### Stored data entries
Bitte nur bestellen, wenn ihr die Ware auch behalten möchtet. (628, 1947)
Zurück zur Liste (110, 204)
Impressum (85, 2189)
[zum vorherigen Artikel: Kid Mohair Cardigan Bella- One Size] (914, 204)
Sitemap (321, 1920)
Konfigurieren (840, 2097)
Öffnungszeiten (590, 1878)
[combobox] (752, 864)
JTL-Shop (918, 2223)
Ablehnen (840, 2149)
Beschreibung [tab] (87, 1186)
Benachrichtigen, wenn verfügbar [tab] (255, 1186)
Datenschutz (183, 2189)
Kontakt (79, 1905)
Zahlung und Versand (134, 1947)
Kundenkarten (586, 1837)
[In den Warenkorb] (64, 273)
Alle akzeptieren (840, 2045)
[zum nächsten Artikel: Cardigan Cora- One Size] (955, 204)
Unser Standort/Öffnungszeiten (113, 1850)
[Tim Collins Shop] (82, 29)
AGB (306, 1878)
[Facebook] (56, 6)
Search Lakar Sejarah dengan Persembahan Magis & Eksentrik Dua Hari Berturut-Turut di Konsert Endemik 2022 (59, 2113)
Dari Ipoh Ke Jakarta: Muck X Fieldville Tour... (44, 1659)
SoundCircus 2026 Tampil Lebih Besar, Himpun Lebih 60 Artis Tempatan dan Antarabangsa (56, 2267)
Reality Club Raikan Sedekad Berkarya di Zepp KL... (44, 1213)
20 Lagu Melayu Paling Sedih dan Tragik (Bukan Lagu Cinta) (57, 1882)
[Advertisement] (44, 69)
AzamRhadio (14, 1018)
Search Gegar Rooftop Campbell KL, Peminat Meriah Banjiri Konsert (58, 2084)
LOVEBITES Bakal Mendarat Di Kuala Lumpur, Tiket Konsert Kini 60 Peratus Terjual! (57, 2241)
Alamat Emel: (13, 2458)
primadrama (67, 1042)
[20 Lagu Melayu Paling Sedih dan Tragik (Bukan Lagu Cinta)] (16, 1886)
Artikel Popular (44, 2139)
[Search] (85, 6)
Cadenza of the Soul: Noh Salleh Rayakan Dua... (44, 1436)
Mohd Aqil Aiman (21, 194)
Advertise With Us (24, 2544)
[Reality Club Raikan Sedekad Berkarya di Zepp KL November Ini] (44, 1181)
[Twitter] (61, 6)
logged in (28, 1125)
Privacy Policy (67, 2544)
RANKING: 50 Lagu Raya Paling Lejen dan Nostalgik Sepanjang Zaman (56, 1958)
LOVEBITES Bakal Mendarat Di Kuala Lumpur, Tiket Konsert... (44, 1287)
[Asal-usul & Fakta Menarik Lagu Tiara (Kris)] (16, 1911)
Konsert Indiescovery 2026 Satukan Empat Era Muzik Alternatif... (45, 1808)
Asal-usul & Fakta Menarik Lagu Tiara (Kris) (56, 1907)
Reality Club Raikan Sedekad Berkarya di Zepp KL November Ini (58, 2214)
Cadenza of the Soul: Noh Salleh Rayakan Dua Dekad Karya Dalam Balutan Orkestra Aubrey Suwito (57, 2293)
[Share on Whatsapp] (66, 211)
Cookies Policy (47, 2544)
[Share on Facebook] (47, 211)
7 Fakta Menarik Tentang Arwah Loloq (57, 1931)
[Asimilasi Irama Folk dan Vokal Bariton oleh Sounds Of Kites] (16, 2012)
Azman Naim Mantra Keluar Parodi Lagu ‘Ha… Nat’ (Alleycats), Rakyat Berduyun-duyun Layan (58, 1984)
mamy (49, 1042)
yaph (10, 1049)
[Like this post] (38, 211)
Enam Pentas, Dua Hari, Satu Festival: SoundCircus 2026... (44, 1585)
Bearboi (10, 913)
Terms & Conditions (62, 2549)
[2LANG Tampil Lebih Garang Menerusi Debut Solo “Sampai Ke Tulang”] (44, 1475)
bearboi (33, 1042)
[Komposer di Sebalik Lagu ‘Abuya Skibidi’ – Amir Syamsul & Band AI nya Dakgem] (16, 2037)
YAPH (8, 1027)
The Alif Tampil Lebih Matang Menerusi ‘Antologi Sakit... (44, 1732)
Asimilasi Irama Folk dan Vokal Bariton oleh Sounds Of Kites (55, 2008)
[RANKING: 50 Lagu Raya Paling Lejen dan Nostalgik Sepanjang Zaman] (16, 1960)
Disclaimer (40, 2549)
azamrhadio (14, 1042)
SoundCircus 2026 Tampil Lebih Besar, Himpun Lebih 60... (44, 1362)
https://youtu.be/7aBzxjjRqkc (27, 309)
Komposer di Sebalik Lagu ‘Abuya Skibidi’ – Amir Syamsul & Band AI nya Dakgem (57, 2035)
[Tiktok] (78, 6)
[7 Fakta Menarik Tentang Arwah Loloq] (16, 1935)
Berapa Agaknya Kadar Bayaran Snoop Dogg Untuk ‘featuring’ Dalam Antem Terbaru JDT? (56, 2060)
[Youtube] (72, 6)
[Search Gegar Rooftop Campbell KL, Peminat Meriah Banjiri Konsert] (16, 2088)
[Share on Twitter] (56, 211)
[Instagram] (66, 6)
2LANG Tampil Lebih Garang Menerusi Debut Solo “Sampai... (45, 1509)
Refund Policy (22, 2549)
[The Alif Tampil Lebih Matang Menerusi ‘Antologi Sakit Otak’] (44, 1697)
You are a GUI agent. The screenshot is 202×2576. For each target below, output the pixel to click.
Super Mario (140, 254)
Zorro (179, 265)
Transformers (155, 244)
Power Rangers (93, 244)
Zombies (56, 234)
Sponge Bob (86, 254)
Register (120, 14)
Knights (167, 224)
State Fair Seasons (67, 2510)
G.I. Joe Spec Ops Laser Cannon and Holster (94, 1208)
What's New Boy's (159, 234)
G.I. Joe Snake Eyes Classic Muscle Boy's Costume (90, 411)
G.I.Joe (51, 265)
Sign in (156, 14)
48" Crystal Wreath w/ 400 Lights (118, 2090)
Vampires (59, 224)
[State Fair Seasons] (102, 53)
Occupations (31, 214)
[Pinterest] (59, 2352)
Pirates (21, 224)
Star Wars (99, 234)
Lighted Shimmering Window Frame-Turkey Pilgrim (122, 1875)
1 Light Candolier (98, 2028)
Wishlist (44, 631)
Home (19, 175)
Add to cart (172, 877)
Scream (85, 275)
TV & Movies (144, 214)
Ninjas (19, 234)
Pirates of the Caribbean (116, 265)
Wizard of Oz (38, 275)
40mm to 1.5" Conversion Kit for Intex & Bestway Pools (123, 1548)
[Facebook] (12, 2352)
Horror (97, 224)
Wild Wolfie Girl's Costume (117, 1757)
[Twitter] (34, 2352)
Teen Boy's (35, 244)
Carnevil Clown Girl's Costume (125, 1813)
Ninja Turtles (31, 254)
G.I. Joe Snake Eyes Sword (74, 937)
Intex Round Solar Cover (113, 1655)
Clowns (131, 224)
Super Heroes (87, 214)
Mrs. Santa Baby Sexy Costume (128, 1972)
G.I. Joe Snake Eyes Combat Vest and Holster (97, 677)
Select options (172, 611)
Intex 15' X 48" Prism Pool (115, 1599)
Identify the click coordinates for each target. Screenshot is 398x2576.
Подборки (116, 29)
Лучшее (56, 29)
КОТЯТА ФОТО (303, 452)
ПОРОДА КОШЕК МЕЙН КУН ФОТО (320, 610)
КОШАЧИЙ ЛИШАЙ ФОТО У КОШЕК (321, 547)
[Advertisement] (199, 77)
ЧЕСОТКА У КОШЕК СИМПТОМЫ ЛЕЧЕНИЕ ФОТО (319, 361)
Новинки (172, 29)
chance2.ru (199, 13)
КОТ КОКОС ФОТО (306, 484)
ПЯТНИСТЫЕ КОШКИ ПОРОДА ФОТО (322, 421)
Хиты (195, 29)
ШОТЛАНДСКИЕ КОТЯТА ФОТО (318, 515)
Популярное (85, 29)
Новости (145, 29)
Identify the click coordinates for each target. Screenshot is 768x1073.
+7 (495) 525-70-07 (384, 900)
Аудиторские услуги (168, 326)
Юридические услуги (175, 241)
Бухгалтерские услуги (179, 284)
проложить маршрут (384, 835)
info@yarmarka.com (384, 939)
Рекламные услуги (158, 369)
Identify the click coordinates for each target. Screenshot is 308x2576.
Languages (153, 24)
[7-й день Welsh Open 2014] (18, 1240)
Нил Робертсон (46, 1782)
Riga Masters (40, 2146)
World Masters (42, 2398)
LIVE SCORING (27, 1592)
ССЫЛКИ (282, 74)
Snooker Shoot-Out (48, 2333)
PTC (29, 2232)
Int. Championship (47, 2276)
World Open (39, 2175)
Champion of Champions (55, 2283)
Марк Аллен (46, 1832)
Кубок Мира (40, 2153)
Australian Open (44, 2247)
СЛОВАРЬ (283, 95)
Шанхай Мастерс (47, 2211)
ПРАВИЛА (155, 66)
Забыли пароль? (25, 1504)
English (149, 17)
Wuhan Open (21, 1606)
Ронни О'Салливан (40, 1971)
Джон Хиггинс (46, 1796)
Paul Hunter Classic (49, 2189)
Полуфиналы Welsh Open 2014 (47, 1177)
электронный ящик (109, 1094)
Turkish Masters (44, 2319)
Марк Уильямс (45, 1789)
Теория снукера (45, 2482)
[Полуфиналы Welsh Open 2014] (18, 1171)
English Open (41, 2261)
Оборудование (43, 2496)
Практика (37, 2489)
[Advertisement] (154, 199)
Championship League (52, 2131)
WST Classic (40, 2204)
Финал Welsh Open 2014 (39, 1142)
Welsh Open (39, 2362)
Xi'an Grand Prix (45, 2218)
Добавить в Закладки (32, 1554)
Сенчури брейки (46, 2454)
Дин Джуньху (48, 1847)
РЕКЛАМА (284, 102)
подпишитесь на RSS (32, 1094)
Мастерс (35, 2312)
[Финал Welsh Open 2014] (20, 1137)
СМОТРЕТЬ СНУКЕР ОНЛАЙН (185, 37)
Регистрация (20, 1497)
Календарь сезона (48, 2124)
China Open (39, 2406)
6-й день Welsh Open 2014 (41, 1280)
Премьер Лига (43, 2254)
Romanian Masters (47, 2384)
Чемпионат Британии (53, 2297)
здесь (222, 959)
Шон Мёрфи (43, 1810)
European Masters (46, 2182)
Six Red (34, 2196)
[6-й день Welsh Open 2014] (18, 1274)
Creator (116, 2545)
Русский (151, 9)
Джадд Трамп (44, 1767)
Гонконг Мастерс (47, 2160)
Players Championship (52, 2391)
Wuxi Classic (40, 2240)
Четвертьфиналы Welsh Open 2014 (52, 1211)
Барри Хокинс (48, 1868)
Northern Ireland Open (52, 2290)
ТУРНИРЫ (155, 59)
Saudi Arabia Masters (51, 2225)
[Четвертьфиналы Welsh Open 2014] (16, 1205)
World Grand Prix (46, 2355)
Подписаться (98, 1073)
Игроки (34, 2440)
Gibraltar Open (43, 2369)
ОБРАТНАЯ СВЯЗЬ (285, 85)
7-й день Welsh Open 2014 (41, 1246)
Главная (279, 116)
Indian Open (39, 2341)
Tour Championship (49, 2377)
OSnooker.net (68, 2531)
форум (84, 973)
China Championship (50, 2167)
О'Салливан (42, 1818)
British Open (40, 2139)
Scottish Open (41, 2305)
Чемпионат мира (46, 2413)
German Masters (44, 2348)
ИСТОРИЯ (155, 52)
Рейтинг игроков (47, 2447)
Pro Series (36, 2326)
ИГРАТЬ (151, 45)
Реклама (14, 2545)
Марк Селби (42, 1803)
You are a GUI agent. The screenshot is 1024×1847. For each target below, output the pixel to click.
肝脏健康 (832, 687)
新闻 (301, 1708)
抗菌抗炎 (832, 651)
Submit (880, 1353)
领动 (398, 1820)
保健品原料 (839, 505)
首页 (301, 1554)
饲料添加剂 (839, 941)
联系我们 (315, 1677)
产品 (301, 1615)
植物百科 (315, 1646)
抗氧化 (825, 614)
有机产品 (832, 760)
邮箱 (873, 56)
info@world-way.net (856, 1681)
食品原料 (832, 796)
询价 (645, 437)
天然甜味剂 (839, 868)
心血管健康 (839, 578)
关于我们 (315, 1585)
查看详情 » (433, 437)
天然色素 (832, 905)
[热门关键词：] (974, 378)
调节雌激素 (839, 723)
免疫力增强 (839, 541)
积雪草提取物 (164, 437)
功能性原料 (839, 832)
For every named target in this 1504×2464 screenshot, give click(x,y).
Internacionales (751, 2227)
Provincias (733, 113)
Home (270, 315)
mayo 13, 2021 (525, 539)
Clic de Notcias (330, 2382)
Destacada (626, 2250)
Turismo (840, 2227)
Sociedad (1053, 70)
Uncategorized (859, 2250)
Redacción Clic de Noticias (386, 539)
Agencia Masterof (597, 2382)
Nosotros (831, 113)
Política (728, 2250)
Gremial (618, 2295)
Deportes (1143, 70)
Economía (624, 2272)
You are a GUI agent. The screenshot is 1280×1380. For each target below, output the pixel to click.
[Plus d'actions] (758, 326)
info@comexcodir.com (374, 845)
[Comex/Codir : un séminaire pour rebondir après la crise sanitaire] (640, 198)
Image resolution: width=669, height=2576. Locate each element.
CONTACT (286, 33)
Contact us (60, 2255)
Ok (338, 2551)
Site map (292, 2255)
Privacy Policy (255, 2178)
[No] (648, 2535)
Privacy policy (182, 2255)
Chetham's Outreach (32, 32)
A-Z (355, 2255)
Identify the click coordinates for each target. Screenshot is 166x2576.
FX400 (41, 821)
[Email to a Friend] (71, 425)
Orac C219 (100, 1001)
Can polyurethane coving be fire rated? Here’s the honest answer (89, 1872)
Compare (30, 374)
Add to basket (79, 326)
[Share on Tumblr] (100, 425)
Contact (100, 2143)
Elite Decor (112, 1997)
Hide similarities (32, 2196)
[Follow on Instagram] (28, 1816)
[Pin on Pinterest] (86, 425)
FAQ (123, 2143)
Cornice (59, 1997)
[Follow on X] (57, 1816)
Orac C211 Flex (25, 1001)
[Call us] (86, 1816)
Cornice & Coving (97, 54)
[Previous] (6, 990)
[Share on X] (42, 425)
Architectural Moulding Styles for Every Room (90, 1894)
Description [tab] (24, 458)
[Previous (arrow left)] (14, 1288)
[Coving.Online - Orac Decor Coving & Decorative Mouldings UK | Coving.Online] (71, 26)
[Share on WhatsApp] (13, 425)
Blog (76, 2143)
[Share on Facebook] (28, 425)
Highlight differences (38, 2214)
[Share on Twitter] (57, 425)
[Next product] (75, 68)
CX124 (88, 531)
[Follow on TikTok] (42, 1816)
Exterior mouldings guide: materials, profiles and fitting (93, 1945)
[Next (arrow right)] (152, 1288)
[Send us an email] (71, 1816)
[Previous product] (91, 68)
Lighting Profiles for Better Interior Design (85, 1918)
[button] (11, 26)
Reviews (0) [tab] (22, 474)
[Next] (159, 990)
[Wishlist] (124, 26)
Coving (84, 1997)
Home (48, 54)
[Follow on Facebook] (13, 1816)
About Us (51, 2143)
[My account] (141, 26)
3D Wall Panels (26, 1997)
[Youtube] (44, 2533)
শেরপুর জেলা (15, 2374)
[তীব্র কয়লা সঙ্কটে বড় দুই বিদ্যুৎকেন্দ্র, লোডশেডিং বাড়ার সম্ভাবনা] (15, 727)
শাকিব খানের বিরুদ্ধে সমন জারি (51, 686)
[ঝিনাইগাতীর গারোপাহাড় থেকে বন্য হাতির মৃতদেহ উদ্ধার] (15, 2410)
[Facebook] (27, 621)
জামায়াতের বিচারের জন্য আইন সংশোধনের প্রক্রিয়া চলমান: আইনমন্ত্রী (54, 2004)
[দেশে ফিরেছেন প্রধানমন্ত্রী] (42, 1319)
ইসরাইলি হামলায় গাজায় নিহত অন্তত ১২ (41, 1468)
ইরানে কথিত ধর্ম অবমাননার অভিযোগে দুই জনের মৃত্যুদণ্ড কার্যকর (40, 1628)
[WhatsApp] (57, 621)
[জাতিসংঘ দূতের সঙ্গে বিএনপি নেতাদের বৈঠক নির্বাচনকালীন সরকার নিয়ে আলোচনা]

### What is being asked
Return word for word the lines above from the line with "Wuxi Classic (40, 2240)" to the line with "Gremial (618, 2295)", including both and leaving out all others.

### Result of the exercise
Wuxi Classic (40, 2240)
Четвертьфиналы Welsh Open 2014 (52, 1211)
Барри Хокинс (48, 1868)
Northern Ireland Open (52, 2290)
ТУРНИРЫ (155, 59)
Saudi Arabia Masters (51, 2225)
[Четвертьфиналы Welsh Open 2014] (16, 1205)
World Grand Prix (46, 2355)
Подписаться (98, 1073)
Игроки (34, 2440)
Gibraltar Open (43, 2369)
ОБРАТНАЯ СВЯЗЬ (285, 85)
7-й день Welsh Open 2014 (41, 1246)
Главная (279, 116)
Indian Open (39, 2341)
Tour Championship (49, 2377)
OSnooker.net (68, 2531)
форум (84, 973)
China Championship (50, 2167)
О'Салливан (42, 1818)
British Open (40, 2139)
Scottish Open (41, 2305)
Чемпионат мира (46, 2413)
German Masters (44, 2348)
ИСТОРИЯ (155, 52)
Рейтинг игроков (47, 2447)
Pro Series (36, 2326)
ИГРАТЬ (151, 45)
Реклама (14, 2545)
Марк Селби (42, 1803)
You are a GUI agent. The screenshot is 1024×1847. For each target below, output the pixel to click.
肝脏健康 (832, 687)
新闻 (301, 1708)
抗菌抗炎 (832, 651)
Submit (880, 1353)
领动 (398, 1820)
保健品原料 (839, 505)
首页 (301, 1554)
饲料添加剂 (839, 941)
联系我们 (315, 1677)
产品 (301, 1615)
植物百科 (315, 1646)
抗氧化 (825, 614)
有机产品 (832, 760)
邮箱 (873, 56)
info@world-way.net (856, 1681)
食品原料 (832, 796)
询价 (645, 437)
天然甜味剂 (839, 868)
心血管健康 (839, 578)
关于我们 (315, 1585)
查看详情 » (433, 437)
天然色素 (832, 905)
[热门关键词：] (974, 378)
调节雌激素 (839, 723)
免疫力增强 (839, 541)
积雪草提取物 (164, 437)
功能性原料 (839, 832)
For every named target in this 1504×2464 screenshot, give click(x,y).
Internacionales (751, 2227)
Provincias (733, 113)
Home (270, 315)
mayo 13, 2021 (525, 539)
Clic de Notcias (330, 2382)
Destacada (626, 2250)
Turismo (840, 2227)
Sociedad (1053, 70)
Uncategorized (859, 2250)
Redacción Clic de Noticias (386, 539)
Agencia Masterof (597, 2382)
Nosotros (831, 113)
Política (728, 2250)
Gremial (618, 2295)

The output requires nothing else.